Abstract-This paper describes the micro-architecture and circuit techniques for building multipliers with micro-electromechanical (MEM) relays. By optimizing the circuits and micro-architecture to suit relay device characteristics, the performance of the relay based multiplier is improved by a factor of ~8x over any known static CMOS-style implementation, and ~4x over CMOS pass-gate equivalent implementations. A 16-bit relay multiplier is shown to offer ~10x lower energy per operation at sub-10 MOPS throughputs when compared to an optimized CMOS multiplier at an equivalent 90 nm technology node. To demonstrate the viability of this technology, we experimentally demonstrate the operation of the primary multiplier building block: a full (7:3) compressor, built with 98 MEM-relays, which is the largest working MEM-relay circuit reported to date.
I. INTRODUCTION
Due to their negligible leakage, MEM relays have recently been proposed as a solution to overcome the minimum energy limitations of CMOS circuits [1] . Although the mechanical movement makes relays slower than CMOS transistors, we have shown in adders and other basic circuit building blocks that appropriate circuit design strategies can enable relays to be more competitive at the circuit and system level [2, 3] . However, for MEM relays to be a practical replacement technology for CMOS, the performance gains must translate across the entire system.
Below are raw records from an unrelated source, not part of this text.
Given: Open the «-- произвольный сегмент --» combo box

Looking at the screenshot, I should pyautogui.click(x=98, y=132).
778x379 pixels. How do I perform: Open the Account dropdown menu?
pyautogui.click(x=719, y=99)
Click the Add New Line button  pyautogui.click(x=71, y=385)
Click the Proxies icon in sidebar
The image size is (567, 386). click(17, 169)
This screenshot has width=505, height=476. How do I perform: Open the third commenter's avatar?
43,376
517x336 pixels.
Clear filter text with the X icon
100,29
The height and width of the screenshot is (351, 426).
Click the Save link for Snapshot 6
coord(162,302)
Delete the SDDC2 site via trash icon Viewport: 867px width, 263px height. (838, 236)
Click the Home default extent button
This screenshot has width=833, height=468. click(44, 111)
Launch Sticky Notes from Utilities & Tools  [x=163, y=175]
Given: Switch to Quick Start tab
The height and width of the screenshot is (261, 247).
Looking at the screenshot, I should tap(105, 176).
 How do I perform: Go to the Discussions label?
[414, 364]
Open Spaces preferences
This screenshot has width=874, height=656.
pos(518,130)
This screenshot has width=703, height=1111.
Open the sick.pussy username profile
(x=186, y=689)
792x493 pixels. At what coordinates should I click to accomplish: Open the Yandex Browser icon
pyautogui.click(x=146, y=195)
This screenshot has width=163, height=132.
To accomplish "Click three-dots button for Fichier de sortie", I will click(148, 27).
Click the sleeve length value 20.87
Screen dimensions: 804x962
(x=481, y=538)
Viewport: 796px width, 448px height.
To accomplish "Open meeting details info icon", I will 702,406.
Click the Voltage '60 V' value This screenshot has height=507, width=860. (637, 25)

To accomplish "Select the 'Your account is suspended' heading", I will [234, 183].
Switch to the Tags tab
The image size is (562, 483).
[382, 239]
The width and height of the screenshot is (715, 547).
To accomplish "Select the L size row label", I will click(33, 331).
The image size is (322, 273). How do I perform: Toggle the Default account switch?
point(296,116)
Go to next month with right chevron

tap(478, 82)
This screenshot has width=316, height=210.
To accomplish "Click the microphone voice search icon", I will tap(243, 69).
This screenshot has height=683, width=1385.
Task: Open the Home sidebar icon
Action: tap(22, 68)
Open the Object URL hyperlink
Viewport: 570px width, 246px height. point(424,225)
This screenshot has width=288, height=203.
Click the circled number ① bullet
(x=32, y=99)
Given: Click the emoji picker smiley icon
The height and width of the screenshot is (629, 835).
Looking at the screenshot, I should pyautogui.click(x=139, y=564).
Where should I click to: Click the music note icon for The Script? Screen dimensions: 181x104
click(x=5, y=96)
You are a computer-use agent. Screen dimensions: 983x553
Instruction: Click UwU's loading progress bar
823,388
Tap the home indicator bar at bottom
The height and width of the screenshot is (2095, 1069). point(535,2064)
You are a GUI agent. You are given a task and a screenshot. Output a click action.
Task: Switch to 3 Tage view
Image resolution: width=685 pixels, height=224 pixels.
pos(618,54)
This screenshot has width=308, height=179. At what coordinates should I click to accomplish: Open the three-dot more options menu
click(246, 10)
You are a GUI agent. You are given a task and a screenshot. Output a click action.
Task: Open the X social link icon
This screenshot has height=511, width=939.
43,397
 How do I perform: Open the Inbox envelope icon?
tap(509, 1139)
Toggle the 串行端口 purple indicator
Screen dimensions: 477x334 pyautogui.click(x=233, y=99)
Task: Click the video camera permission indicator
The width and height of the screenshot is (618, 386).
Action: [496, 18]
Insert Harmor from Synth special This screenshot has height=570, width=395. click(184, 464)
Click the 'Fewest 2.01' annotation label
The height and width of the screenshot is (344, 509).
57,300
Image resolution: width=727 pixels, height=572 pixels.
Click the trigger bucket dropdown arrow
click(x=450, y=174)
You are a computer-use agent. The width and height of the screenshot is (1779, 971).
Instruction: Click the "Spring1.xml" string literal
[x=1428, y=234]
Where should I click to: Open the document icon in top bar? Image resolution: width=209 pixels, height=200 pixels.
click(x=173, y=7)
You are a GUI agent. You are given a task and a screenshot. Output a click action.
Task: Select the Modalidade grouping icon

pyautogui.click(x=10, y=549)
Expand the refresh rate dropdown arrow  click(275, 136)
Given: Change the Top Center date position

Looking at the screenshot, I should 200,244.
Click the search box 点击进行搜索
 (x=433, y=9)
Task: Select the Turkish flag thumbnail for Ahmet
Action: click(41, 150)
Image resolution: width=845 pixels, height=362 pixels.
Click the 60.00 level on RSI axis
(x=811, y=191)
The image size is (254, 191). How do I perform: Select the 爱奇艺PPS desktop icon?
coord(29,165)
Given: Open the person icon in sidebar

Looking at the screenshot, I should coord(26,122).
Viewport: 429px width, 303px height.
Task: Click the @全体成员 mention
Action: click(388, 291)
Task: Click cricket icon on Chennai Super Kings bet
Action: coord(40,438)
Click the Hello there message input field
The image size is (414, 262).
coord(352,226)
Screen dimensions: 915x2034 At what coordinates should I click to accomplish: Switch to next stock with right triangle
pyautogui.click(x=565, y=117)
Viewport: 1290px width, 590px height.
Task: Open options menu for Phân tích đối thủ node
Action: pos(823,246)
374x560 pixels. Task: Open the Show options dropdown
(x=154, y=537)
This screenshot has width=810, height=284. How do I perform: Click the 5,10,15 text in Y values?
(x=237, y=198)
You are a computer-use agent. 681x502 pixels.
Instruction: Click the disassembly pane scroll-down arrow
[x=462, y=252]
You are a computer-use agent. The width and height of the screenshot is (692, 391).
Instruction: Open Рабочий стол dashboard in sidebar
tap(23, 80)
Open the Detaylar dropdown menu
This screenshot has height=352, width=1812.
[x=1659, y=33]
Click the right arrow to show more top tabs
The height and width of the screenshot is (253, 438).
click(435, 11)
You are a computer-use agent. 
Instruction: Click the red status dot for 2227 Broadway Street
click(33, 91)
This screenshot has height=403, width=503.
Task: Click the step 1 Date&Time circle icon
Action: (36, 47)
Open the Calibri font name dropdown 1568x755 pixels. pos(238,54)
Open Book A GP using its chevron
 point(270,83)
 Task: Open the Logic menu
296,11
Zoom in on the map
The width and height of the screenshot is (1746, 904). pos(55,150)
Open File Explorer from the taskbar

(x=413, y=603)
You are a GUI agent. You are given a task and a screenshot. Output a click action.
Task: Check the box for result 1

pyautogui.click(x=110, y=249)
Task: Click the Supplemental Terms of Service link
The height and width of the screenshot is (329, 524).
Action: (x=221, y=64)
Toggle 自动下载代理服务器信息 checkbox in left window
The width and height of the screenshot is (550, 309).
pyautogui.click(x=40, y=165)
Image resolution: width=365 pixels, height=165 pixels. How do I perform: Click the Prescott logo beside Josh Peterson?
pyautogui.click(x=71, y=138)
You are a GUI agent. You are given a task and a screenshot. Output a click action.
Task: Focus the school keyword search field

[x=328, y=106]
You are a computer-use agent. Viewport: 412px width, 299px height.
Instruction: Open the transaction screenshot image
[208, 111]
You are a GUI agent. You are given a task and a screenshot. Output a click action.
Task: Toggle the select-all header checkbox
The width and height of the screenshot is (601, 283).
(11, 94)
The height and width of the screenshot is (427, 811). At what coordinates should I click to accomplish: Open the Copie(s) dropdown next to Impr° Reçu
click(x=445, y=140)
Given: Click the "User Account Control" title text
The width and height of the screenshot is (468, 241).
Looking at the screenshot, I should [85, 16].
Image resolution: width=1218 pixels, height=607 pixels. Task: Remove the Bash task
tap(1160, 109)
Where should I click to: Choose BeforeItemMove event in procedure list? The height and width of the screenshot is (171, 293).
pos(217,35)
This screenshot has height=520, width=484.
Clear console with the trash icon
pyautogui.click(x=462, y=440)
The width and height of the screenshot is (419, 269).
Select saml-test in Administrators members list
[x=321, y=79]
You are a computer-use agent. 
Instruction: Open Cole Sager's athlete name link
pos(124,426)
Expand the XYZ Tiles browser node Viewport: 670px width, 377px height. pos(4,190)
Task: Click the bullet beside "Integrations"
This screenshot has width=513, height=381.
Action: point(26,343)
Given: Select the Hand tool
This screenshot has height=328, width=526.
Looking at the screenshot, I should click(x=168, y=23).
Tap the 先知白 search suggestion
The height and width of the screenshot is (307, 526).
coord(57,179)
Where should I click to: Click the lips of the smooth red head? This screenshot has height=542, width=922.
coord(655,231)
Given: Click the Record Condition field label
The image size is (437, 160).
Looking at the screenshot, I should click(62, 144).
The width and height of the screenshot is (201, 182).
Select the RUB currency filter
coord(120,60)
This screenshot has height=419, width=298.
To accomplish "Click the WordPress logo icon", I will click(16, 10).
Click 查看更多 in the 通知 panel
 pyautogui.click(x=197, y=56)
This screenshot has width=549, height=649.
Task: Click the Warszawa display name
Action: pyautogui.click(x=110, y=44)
In this work we investigate the design of MEM relay based multiplier structures as they are commonly the most complex arithmetic blocks. We develop the multiplier micro-architecture and circuit techniques tailored to the relay device properties. These new micro-architectures are optimized around larger compressor circuits to minimize the mechanical delay. The larger pass-gate style compressor circuits are also optimized to provide singlemechanical delay operation and minimize the number of devices. The functionality of the optimized (7:3) compressor is experimentally demonstrated.
II. MEM-RELAY OPERATION AND CIRCUIT DESIGN
The structure and operation of our 4-terminal MEMrelay [3] is shown in Fig. 1 . When the gate-to-body (|V GB |) voltage exceeds the pull-in voltage (V pi ) the channel connects the source and drain electrodes and allows current to flow. The current flow is disrupted by an air gap when |V GB | decreases below the pull-out voltage (V po ) and the relay de-actuates.
In optimized relay-based circuits all mechanical movement should happen simultaneously to minimize the impact of the relatively slow mechanical delay [2] , thus favoring a tailored pass-gate design. Figure 2(a,b) illustrates the difference between CMOS and MEM-relay logic design styles. A straightforward substitution of CMOS transistors with relays in a standard CMOS 4-input AND logic circuit would result in 4 mechanical delays as each signal hitting a gate triggers an additional mechanical delay. The optimized relay design shown in Fig. 2(b) incurs only one mechanical delay since all mechanical movements happen at the same time. Thus, given a logic function, the design strategy is to stack as many MEMrelays in series as possible. The upper bound on the number of MEM-relay devices in a stack is reached when the electrical and mechanical delays are equal. Figure 2 (c) compares the electrical delay of a device stack with the mechanical delay, for our 1 µm and 90 nm MEM-relays [3] . The mechanical delay is obtained for a reasonable range of V GB overdrives and shows that this design approach is extendable to hundreds of series devices and consequently encompasses most practical logic functions.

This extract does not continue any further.